Au XIXe siècle, la Ville de Québec arrête à peu près à la hauteur de la rue Turnbull. À l'ouest c'est la campagne, on trouve surtout des villas de riches anglais et des domaines agricoles de propriété religieuse.
Depuis le XVIIe siècle, il y a deux chemins qui quittent la ville et s'enfoncent vers l'ouest, la Grande-Allée et le chemin Sainte-Foy. En 1841 on crée une entreprise privée, la Compagnie des chemins à barrière de la Rive-Nord, pour le pavage et l'entretien de ces voies de communication. Pour financer le tout, on construit des postes de péage à peu près au coin de l'avenue de Salaberry.
C'est pour échapper à ce péage, et aux taxes municipales, que le Faubourg Guénette est né un tout petit peu plus à l'ouest (un peu au sud du chemin Sainte-Foy, entre Cartier et Bourlamarque). Il y avait déjà deux maisons qui s'étaient construites là en 1833, à côté de la fontaine Manseau (un point d'eau potable), de nombreux pauvres sont venus les rejoindre au fil des ans. Au point où, en 1875, on compte 40 maisons (il n'y en aura jamais plus de 60). Vivent là en bonne entente des francophones et des irlandais (ils sont légèrement majoritaires jusqu'au début du XXe siècle), plusieurs ayant été mis à la rue par les grands incendies qui ont ravagés Saint-Jean-Baptiste. Fait comique, pour les anglophones le lieu porte un autre nom (Mount-Pleasant).
On parle d'un mini-quartier ouvrier construit avant la vague d'industrialisation. Les rues sont étroites –deux voitures peuvent à peine se croiser–, les maisons sont minuscules, sans cour, et les portes ouvrent directement sur le trottoir. La mixité des fonctions est omniprésente. Quand le périmètre d'urbanisation le rejoint finalement, on est rendu à une forme urbaine complètement renouvelée (on parle alors d'immeubles à logements de trois étages, en retrait de la rue avec des balcons).

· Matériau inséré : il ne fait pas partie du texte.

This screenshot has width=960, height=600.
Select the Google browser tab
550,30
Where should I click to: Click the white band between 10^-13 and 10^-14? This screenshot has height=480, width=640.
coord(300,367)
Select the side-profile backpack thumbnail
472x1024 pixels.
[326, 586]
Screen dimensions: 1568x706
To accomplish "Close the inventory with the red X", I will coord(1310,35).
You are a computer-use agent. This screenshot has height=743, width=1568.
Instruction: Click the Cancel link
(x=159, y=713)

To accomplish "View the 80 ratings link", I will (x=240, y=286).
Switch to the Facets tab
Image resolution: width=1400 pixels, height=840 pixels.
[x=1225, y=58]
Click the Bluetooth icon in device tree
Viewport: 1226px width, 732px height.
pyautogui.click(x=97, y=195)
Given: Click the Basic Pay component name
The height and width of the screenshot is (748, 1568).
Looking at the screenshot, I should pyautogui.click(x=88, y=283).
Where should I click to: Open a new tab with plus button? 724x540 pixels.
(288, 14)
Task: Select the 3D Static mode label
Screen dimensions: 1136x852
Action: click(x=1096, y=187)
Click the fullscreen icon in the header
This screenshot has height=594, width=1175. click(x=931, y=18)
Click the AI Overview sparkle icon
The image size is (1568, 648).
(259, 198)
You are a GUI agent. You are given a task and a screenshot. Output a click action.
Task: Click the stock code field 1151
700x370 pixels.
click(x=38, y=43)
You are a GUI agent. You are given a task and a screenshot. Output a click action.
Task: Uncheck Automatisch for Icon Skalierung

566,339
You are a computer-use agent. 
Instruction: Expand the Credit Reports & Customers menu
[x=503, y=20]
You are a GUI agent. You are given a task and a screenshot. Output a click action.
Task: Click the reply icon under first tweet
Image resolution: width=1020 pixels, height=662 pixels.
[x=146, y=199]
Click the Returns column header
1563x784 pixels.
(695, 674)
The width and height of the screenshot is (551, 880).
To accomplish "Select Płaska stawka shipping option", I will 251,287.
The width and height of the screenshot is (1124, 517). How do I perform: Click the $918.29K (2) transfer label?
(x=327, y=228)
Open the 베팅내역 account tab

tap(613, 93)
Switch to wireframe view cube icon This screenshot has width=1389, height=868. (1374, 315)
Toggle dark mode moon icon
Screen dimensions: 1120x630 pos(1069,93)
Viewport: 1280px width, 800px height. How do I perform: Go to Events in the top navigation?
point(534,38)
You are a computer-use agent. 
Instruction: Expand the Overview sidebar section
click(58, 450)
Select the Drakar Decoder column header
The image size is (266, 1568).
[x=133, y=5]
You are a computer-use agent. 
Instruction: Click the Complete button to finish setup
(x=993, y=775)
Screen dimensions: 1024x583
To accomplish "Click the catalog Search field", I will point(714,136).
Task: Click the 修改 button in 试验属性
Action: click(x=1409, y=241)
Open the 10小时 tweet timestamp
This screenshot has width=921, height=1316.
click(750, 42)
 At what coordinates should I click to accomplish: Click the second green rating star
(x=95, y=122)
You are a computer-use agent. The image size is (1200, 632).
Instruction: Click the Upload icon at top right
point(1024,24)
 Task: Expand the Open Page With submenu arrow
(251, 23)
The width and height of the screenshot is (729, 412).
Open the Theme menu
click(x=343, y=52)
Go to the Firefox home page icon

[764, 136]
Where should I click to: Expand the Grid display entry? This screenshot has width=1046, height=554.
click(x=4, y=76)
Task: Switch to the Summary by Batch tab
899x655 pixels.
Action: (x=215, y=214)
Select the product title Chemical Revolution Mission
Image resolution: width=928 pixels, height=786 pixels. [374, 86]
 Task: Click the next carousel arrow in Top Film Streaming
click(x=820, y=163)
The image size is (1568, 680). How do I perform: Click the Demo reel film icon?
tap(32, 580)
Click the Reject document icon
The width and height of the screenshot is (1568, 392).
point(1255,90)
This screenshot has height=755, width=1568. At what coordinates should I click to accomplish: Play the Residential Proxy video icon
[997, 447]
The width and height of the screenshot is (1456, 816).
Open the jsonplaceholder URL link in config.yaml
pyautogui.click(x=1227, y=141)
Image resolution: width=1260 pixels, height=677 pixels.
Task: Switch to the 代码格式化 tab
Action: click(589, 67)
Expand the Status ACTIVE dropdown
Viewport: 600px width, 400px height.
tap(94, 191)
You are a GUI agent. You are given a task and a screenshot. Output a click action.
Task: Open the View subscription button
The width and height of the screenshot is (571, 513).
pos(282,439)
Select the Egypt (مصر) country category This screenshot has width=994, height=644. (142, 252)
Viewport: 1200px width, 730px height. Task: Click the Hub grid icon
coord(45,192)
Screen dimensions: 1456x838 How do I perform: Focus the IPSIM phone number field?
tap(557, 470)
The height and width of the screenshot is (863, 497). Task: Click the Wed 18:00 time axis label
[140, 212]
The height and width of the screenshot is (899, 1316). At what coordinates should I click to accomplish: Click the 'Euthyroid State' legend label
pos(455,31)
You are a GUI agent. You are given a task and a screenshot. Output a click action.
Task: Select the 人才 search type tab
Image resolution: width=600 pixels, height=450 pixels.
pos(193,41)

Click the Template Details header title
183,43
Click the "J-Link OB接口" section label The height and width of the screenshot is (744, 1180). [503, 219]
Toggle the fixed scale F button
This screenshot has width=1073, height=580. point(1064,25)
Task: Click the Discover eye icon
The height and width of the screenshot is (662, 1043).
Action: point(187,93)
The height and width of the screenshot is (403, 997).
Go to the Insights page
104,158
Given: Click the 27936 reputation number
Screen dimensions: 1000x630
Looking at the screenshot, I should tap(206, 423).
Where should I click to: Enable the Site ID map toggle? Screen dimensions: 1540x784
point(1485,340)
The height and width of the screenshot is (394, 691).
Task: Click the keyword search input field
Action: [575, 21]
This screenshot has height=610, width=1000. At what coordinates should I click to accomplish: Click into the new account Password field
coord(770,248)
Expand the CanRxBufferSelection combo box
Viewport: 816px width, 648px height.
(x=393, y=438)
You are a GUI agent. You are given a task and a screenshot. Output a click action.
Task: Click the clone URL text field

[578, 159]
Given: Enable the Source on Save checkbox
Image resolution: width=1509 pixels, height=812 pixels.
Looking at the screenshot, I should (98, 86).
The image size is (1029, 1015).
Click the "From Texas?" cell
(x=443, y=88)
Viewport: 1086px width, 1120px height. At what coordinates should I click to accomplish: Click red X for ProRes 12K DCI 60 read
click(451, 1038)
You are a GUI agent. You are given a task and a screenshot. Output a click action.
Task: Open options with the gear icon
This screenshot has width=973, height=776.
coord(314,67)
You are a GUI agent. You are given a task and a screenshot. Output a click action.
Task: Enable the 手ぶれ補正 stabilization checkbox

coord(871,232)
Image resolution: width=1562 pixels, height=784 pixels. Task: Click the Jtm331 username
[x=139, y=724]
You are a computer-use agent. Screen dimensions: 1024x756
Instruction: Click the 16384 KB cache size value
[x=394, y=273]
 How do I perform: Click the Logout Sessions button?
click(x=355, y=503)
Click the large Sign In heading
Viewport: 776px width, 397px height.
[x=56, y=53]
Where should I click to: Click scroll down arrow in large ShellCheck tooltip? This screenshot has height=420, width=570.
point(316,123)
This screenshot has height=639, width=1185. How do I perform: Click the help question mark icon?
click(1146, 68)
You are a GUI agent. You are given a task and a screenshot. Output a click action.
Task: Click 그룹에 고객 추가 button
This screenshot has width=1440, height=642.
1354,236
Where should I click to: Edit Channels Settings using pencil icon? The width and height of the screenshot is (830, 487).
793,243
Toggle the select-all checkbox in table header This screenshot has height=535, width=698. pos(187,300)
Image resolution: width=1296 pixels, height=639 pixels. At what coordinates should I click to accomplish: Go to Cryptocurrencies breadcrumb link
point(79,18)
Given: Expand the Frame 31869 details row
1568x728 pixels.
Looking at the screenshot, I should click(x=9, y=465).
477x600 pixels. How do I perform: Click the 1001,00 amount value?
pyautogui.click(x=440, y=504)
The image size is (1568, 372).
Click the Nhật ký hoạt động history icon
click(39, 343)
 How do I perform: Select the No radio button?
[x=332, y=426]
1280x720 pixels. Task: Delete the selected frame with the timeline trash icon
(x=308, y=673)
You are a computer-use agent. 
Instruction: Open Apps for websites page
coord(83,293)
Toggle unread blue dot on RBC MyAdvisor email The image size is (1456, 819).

Montcalm s'est ainsi construit « autour » de son noyau urbain populaire original en l'ignorant complètement. La Ville de Montcalm a fusionnée avec la Ville de Québec en 1913.
C'est le seul faubourg du centre de Québec à être resté quasi intact. Au fil des ans des blocs à appartements, puis des HLM et maintenant des condos se sont rajouté mais le tout garde son cachet. Comme dirait l'autre, on dirait un petit bout de la basse-ville transposé au coeur de la haute-ville bourgeoise (et, d'ailleurs, jusque dans les années 1950, tant que tu étais dans la côte, tu étais en basse-ville).
Sur la première photo on voit des maisons modestes, c'est un euphemisme, sur la rue Saint-Laurent. Concrètement on dirait juste des rallonges construites dans la cours des maisons de la rue Crémazie. Ce qui est hot c'est que de l'autre bord de la rue, ben c'est des condos avec stationnement privé dans un garage.
N.B. : Cette galerie photo a été prise l'an dernier. Depuis lors de nouvelles maisons de ville se sont ajoutés au secteur en faisant disparaître quelques maisons anciennes.